YOUR OBJECTIVE: Write the entries out again exactly; any picture among them gets left out.

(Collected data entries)

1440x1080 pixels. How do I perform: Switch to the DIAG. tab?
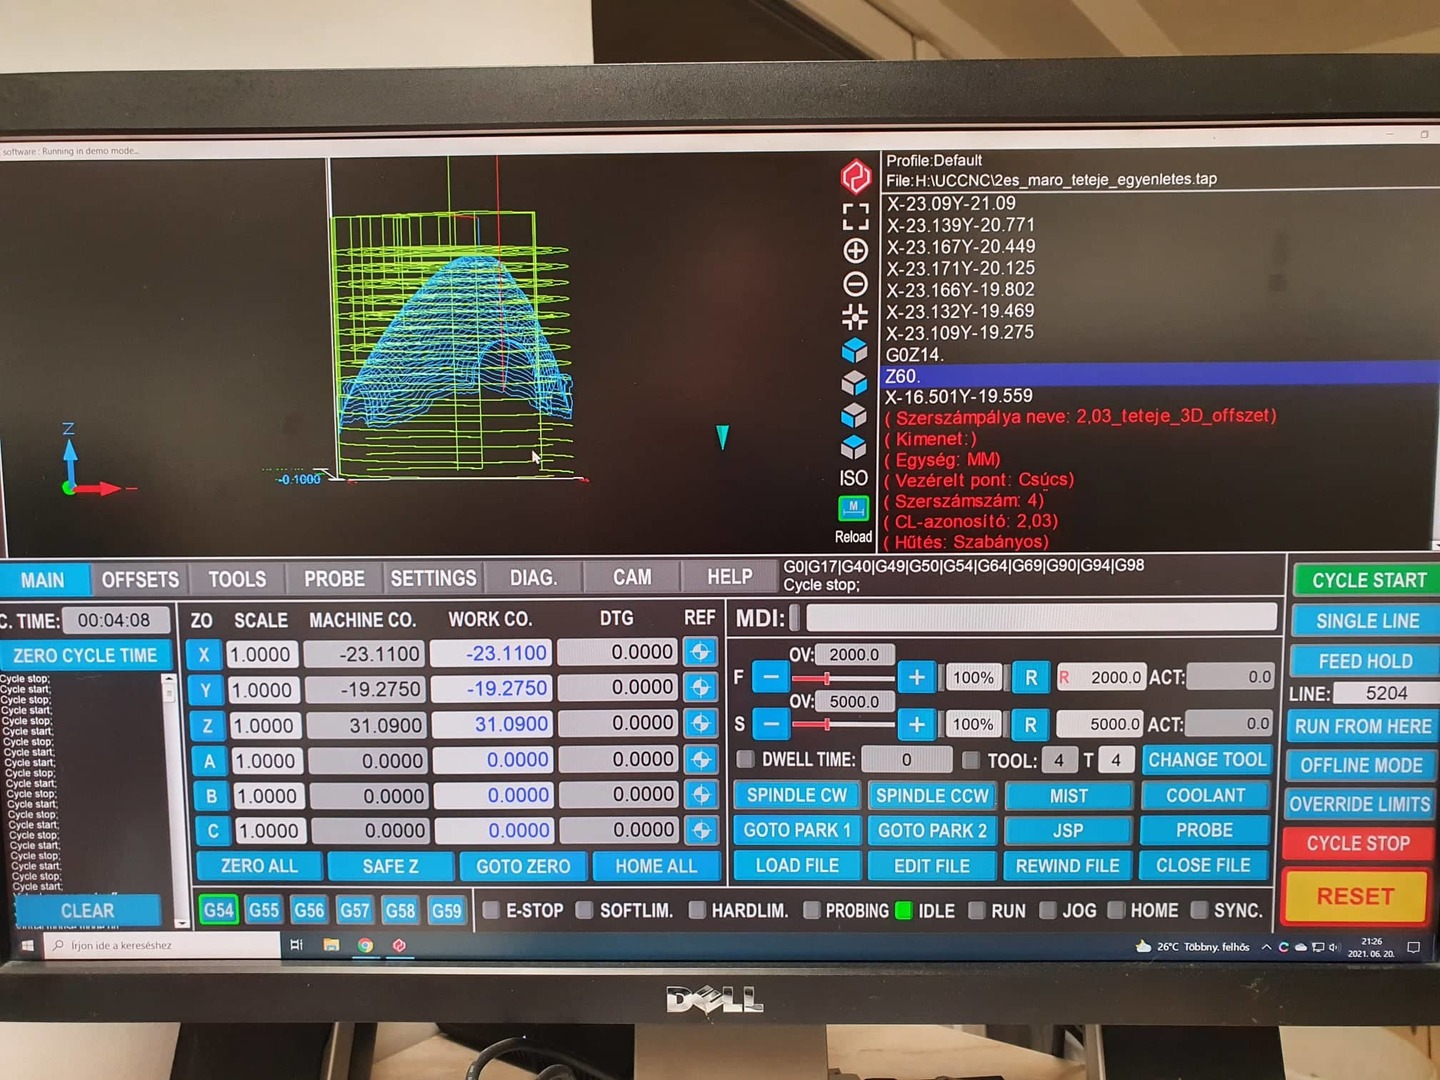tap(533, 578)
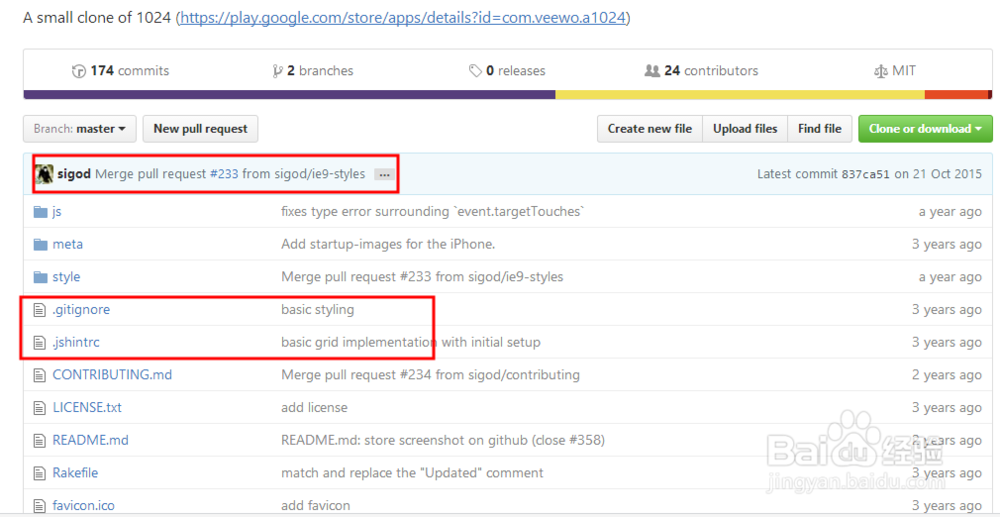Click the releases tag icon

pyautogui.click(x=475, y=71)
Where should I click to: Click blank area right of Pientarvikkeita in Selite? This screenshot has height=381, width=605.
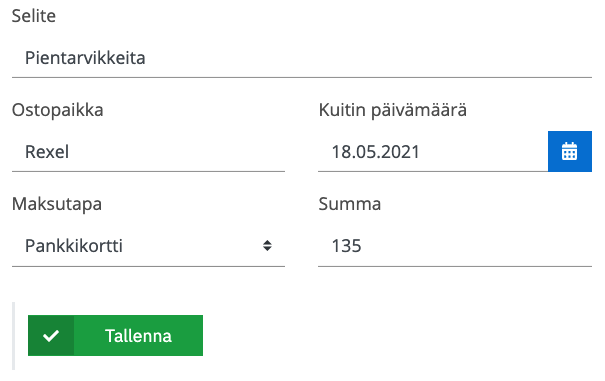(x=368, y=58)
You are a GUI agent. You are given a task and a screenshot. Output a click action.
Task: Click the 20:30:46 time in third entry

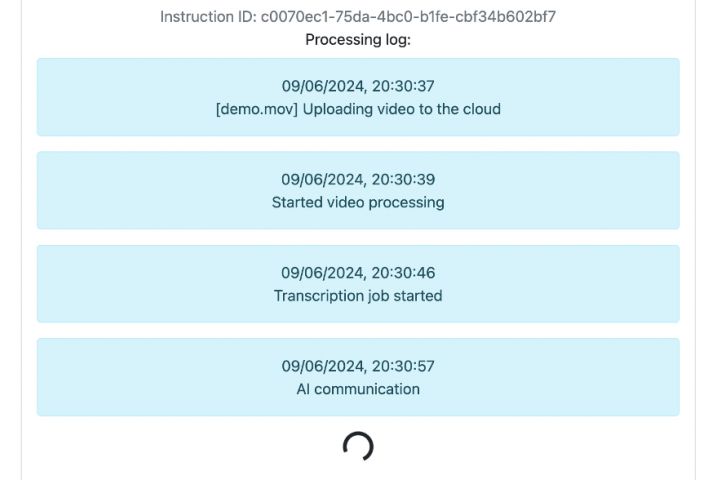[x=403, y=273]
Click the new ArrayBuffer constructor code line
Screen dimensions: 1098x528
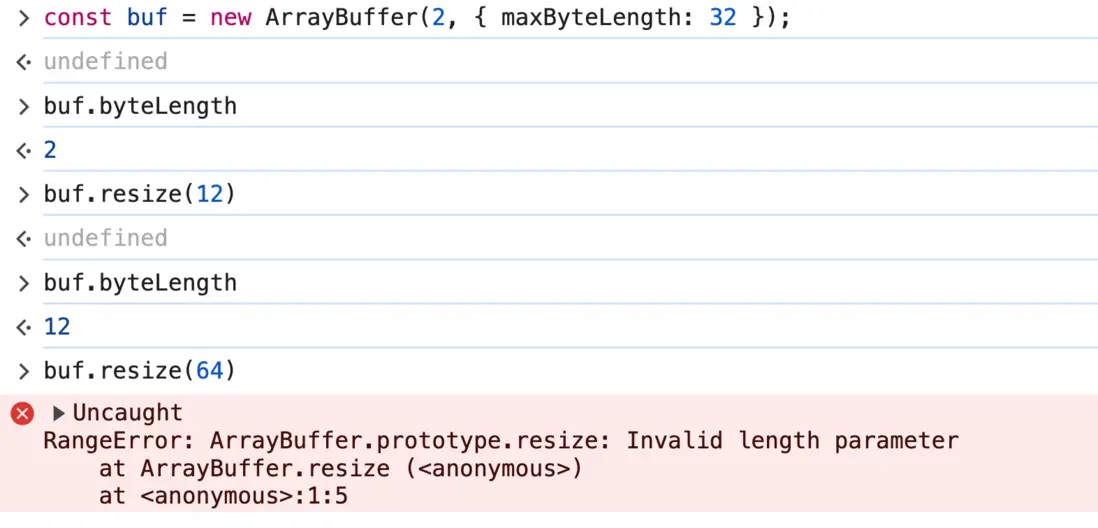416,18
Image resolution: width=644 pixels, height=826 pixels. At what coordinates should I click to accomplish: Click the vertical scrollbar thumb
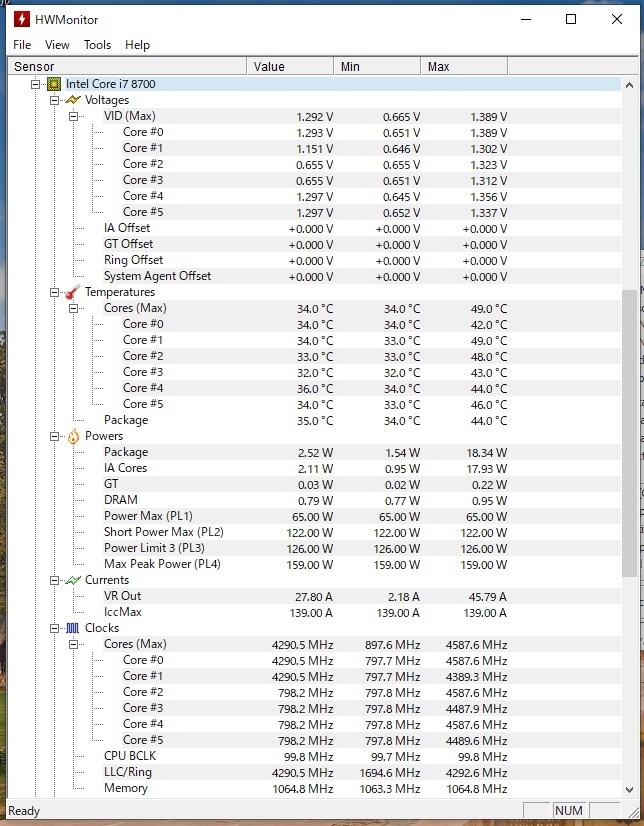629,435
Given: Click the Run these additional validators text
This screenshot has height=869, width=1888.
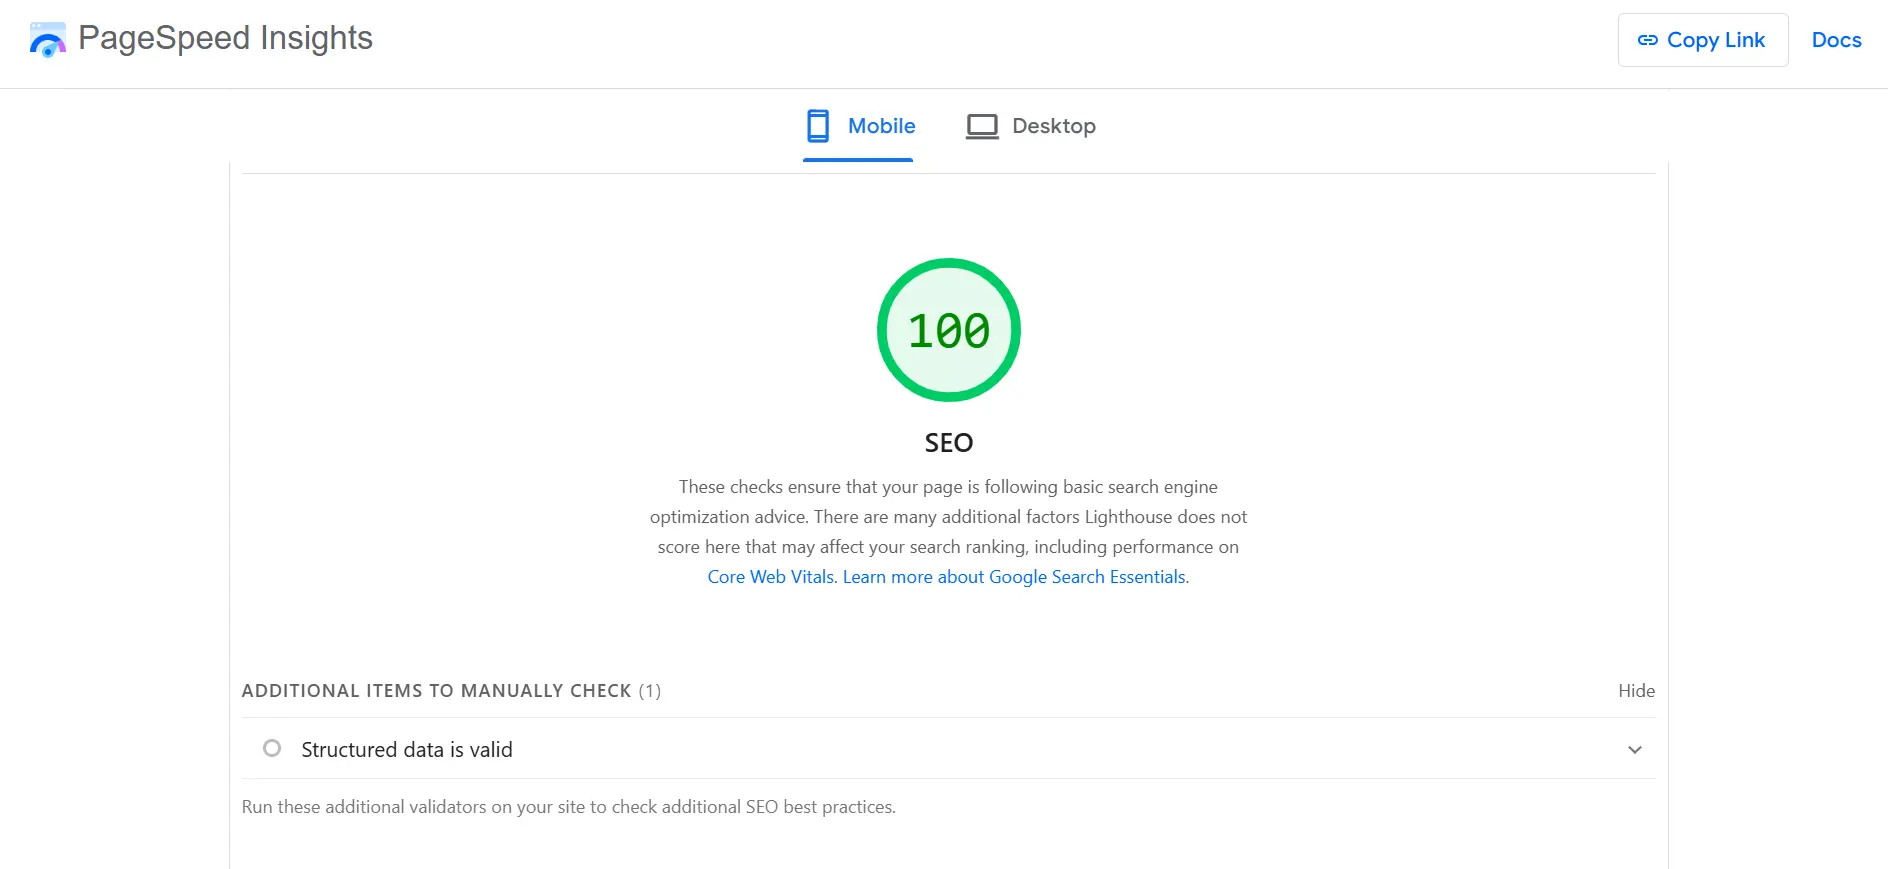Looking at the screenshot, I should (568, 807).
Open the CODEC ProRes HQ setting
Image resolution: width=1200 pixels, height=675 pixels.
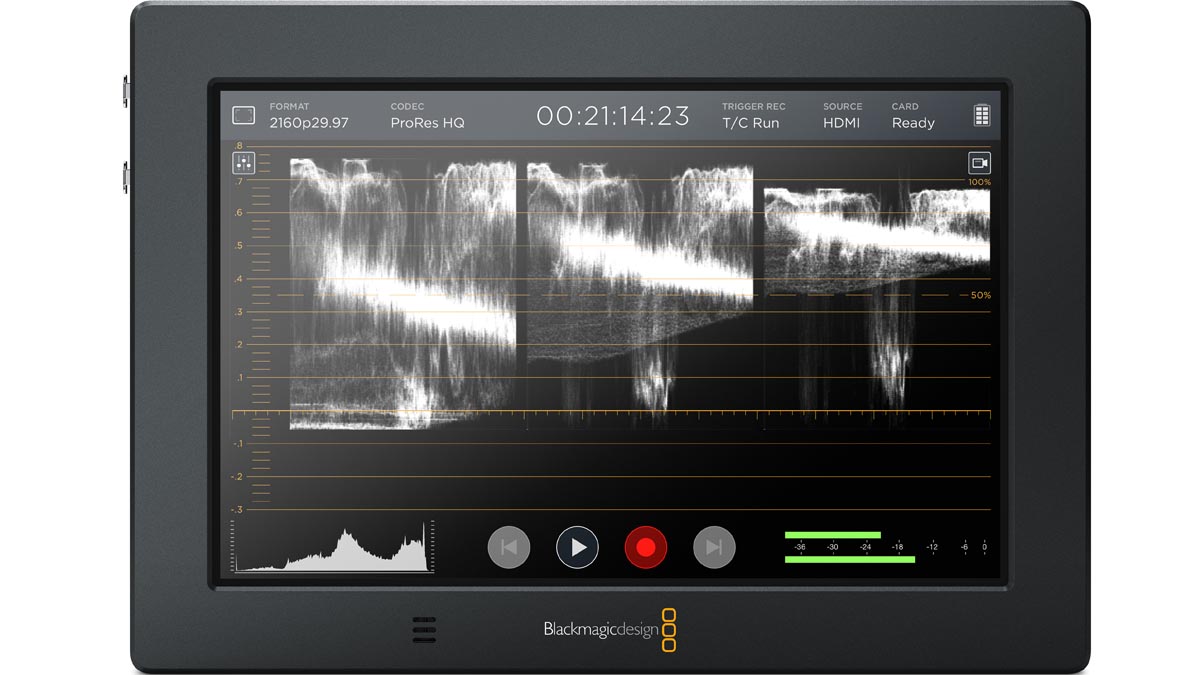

EXERCISE SOLUTION:
1440x1080 pixels. How do I perform: Switch to the DIAG. tab?
tap(533, 578)
Click the releases tag icon

pyautogui.click(x=475, y=71)
Where should I click to: Click blank area right of Pientarvikkeita in Selite? This screenshot has height=381, width=605.
(x=368, y=58)
You are a GUI agent. You are given a task and a screenshot. Output a click action.
Task: Click the 20:30:46 time in third entry

[x=403, y=273]
Click the new ArrayBuffer constructor code line
Screen dimensions: 1098x528
416,18
Image resolution: width=644 pixels, height=826 pixels. At what coordinates should I click to accomplish: Click the vertical scrollbar thumb
629,435
Given: Click the Run these additional validators text
This screenshot has height=869, width=1888.
Looking at the screenshot, I should (568, 807).
Open the CODEC ProRes HQ setting
Image resolution: width=1200 pixels, height=675 pixels.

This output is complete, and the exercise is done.